EXTRACTED DATA:
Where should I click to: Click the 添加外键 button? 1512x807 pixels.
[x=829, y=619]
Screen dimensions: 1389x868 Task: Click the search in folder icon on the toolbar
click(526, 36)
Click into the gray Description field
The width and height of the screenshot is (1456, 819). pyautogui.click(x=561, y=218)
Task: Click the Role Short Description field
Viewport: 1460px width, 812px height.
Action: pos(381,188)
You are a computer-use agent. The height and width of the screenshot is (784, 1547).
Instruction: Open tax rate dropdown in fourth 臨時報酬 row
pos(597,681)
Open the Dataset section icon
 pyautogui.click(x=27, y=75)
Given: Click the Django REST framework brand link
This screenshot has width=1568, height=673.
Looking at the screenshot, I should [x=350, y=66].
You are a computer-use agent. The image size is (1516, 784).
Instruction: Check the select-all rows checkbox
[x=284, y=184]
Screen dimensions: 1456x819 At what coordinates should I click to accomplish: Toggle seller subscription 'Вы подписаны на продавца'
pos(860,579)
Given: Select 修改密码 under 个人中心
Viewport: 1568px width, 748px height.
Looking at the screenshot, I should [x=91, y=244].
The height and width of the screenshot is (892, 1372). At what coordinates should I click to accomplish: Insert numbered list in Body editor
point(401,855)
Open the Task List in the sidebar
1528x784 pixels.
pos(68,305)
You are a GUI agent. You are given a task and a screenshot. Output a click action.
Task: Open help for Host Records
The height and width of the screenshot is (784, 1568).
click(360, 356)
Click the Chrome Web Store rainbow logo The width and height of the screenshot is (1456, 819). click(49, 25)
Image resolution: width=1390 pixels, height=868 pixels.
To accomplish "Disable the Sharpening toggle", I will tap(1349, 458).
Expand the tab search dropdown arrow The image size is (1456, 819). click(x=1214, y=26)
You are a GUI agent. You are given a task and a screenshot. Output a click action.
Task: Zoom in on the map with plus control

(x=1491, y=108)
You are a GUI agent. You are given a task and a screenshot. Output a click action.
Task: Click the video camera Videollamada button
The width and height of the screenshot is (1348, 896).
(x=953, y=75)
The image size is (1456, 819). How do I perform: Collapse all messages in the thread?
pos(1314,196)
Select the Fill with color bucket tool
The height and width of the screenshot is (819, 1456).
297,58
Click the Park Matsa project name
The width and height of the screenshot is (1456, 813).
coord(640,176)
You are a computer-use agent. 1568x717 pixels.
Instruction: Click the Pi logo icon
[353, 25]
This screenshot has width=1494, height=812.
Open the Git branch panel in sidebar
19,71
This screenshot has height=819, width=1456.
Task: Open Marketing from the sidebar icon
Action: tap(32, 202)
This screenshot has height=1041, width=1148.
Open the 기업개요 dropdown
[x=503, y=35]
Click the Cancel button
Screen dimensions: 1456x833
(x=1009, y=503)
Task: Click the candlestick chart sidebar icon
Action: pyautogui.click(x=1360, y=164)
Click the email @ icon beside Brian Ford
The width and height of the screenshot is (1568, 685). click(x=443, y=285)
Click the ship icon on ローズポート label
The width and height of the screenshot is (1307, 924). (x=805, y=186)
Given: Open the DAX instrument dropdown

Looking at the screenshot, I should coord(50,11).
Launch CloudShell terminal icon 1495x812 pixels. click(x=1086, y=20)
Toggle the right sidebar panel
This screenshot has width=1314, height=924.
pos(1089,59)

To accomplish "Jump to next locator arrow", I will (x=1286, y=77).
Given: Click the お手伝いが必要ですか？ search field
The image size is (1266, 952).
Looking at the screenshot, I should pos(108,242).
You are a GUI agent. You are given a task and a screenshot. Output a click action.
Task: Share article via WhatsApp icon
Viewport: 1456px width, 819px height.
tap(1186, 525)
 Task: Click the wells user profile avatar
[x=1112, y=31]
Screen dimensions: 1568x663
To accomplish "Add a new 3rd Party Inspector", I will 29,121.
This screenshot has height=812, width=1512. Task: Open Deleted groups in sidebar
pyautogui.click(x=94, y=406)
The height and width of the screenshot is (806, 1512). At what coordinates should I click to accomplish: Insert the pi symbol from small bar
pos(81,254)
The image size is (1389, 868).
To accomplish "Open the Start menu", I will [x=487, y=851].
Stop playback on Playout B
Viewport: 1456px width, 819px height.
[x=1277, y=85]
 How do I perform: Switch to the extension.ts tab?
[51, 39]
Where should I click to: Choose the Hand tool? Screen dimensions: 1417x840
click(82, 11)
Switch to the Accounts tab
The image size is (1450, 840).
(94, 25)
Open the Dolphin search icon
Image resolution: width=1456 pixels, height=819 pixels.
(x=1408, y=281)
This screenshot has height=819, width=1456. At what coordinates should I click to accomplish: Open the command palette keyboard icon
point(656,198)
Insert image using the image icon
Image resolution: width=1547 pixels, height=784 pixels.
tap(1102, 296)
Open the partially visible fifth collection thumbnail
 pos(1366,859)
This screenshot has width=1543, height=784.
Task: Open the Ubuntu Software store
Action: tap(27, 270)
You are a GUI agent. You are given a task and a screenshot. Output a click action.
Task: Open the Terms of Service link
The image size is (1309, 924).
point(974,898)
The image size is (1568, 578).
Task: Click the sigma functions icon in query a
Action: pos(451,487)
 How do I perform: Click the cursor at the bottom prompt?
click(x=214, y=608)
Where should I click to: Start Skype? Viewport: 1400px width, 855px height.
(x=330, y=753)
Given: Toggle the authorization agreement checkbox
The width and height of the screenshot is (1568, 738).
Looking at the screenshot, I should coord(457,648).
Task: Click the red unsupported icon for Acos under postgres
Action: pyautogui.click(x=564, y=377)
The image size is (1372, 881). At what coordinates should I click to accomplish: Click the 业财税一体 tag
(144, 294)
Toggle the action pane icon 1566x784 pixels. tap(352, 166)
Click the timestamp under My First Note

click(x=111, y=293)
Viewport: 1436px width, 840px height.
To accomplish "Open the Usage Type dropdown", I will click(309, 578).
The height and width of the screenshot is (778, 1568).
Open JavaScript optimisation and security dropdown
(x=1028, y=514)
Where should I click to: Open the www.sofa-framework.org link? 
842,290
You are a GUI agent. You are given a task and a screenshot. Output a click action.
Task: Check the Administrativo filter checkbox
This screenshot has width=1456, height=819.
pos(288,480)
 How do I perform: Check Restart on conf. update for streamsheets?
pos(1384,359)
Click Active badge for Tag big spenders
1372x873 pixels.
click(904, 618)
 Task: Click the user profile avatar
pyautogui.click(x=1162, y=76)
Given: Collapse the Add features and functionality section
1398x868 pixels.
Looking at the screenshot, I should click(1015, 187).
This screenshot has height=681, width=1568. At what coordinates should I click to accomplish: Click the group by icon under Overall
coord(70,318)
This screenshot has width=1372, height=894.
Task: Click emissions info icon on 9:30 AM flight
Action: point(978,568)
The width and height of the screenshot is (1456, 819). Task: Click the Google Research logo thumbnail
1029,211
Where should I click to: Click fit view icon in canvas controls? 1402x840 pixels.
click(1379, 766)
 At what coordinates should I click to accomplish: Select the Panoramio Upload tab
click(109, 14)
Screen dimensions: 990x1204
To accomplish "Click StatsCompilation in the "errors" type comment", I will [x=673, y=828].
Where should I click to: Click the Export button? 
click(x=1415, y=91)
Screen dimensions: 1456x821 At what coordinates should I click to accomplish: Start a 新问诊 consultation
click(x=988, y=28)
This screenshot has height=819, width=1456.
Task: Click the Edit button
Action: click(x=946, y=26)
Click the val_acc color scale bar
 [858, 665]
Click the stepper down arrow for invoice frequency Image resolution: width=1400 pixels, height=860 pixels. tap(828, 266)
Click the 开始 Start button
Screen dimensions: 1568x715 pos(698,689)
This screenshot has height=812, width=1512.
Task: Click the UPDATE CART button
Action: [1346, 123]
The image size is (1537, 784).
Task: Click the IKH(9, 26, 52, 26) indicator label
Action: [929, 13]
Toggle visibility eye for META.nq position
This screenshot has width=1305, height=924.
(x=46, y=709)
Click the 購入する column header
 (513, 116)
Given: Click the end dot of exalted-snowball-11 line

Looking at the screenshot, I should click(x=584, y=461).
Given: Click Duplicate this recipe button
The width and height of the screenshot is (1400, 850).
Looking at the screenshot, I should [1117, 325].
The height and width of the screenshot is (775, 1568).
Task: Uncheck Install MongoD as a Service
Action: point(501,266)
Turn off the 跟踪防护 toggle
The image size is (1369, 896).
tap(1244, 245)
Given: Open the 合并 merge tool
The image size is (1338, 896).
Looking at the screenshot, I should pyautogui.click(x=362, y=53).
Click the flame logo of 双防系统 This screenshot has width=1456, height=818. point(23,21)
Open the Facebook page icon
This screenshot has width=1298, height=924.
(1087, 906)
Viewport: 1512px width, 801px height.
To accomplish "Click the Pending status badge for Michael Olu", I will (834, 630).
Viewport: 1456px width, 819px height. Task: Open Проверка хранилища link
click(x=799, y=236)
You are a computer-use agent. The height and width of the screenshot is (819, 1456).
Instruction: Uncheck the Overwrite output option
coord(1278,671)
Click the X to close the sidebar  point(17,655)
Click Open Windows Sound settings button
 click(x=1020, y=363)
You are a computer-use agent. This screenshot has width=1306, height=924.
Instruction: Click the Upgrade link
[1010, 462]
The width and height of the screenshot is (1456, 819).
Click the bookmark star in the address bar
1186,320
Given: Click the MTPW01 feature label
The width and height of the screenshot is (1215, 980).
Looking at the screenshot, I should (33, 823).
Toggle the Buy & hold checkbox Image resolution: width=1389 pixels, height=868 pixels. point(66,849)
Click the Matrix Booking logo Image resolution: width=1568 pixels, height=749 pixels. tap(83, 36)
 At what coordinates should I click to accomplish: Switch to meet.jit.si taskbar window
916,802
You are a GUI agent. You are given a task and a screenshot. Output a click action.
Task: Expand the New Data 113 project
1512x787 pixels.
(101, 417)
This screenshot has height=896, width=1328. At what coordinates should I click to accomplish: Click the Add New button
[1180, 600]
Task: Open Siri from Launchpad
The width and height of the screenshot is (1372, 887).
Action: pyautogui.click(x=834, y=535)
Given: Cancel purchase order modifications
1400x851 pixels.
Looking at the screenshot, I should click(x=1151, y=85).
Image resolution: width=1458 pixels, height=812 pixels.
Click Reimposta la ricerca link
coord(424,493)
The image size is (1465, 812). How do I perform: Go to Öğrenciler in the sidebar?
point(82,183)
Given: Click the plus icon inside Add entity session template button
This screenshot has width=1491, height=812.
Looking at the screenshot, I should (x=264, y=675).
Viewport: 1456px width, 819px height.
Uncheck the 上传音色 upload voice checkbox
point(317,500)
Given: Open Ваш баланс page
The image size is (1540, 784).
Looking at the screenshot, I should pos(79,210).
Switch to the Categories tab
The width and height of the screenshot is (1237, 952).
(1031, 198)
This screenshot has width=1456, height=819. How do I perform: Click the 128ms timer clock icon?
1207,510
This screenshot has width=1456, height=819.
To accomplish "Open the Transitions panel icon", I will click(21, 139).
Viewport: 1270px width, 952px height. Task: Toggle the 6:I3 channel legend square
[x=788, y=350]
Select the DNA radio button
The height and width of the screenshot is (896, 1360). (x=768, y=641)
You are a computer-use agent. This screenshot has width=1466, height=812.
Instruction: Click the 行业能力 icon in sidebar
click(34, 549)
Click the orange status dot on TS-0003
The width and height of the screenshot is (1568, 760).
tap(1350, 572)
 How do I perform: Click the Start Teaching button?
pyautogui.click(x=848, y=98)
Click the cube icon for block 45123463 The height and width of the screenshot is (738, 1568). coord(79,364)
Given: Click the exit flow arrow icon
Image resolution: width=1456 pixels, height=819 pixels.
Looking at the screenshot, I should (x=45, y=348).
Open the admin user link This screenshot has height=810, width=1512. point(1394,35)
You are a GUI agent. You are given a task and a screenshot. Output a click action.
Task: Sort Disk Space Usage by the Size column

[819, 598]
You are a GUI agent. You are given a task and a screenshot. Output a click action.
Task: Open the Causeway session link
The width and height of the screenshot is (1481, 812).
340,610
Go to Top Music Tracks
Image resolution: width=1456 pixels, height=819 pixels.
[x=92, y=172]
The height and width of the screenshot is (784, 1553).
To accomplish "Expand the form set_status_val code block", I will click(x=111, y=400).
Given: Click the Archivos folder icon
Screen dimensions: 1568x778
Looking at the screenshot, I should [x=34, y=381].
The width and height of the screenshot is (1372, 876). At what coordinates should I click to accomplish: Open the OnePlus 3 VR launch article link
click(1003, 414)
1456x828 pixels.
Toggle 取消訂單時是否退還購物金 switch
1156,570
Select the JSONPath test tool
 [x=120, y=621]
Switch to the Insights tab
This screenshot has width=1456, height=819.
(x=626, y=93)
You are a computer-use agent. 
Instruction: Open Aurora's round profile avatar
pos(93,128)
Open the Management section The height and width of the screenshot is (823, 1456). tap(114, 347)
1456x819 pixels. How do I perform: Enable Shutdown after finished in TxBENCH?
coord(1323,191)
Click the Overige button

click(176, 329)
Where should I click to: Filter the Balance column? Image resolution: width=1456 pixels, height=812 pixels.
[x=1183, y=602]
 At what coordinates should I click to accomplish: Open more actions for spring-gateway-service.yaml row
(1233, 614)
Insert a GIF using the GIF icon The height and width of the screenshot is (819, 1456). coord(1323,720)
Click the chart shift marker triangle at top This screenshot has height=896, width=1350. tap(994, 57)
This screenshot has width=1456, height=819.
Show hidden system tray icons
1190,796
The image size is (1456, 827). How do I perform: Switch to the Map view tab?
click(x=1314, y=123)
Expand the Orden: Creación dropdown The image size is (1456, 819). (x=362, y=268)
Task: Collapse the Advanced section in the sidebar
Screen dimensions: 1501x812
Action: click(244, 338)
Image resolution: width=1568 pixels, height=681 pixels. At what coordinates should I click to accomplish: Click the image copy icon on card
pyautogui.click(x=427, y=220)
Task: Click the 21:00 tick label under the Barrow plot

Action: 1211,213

YOUR INSTRUCTIONS: Count every line of the data above that includes the word "using", then state the total and nothing more.

PROBLEM SOLUTION: 2